Because V Corps and the XVIII ABN Corps are going to be need for Syria and/or Iran?


----------



## DA SWO (Dec 5, 2012)

Marauder06 said:


> Because V Corps and the XVIII ABN Corps are going to be need for Syria and/or Iran?


Iran=Armor+ III Corps (MHO)
Asscrackistan is more of a light battlefield, which (supposedly) is XVIII Corps forte.

V Corps should be able to do Syria along with NATO.


----------



## Marauder06 (Dec 5, 2012)

IMO Afghanistan is about to become an economy of force mission for the general purpose forces.  That might be why III Corps is going there instead of the more "elite" units.


----------



## DA SWO (Dec 6, 2012)

Marauder06 said:


> IMO Afghanistan is about to become an economy of force mission for the general purpose forces. That might be why III Corps is going there instead of the more "elite" units.


The story said they are there now, and XVIII will replace them.


----------



## AWP (Dec 6, 2012)

We've had heavy units in country for years now. Once Iraq began winding down the heavies needed a way to justify their exitence or help the light units with home station dwell time, not to mention the surge troops had to come from somewhere. The bottom line is we've had Armor guys running the streets in MRAPs and Strykers for years.
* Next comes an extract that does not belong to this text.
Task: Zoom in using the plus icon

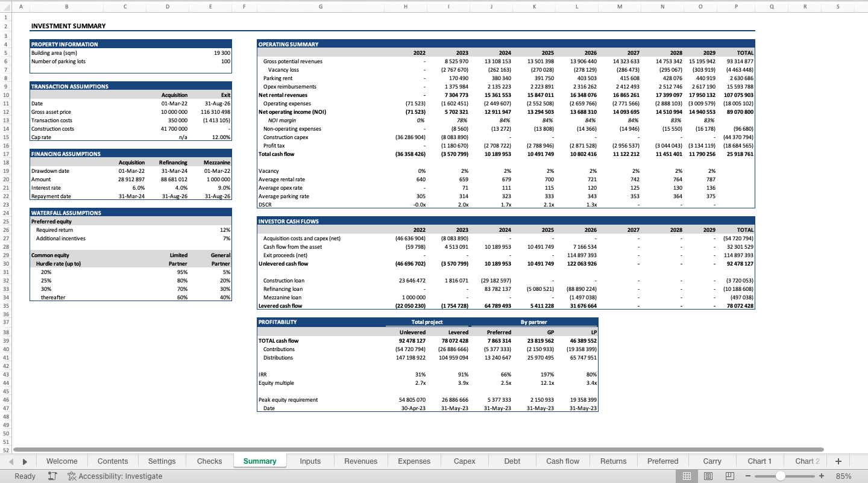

We stopped trying to win this thing back in 2007 or 2008 and no one got the memo.


----------



## DA SWO (Dec 6, 2012)

Freefalling said:


> We've had heavy units in country for years now. Once Iraq began winding down the heavies needed a way to justify their exitence or help the light units with home station dwell time, not to mention the surge troops had to come from somewhere. The bottom line is we've had Armor guys running the streets in MRAPs and Strykers for years.
> 
> We stopped trying to win this thing back in 2007 or 2008 and no one got the memo.


That's part of my bitch, letting Mech/Armor guys run MRAPs/Strykers makes sense to me; but having an Armor-Centric Corps in-charge doesn't.

Why not man XVIII at 150% and put 1/3 in Afghanistan running (ruining?) ISAF.  Essentially 50% of the Army CJTF portion is from XVIII Corps, and the remainder are augmenters who (hopefully) have done a train-up before deploying.
Instead you have a Patton wanna-be running the show and fucking it up for the next guy.


----------



## AWP (Dec 6, 2012)

You could argue that 18th ABN didn't exactly do a stellar job, never has, but would make more sense than an Armor-centric HQ. At the end of the day, the Army doesn't possess many O's who understand COIN and believe in it, nor does it possess any method for teaching conventional soldiers how to wage COIN, so any attempt at COIN is doomed to failure regardless of who is in charge.


----------



## DA SWO (Dec 6, 2012)

Freefalling said:


> You could argue that 18th ABN didn't exactly do a stellar job, never has, but would make more sense than an Armor-centric HQ. At the end of the day, the Army doesn't possess many O's who understand COIN and believe in it, nor does it possess any method for teaching conventional soldiers how to wage COIN, so any attempt at COIN is doomed to failure regardless of who is in charge.


Not COIN so much, as battlefield mobility.  III Corps thinks mobility= vehicle, XVIII is more feetcentric.  Taking guys who thought process lies in riding to battle, then dismounting and having them conduct a war in mountains doesn't make sense.  Yeah, parts of asscrackistan are flat, but there is more mountain war then urban war.

III Corps has a place, just not in asscrackistan.


----------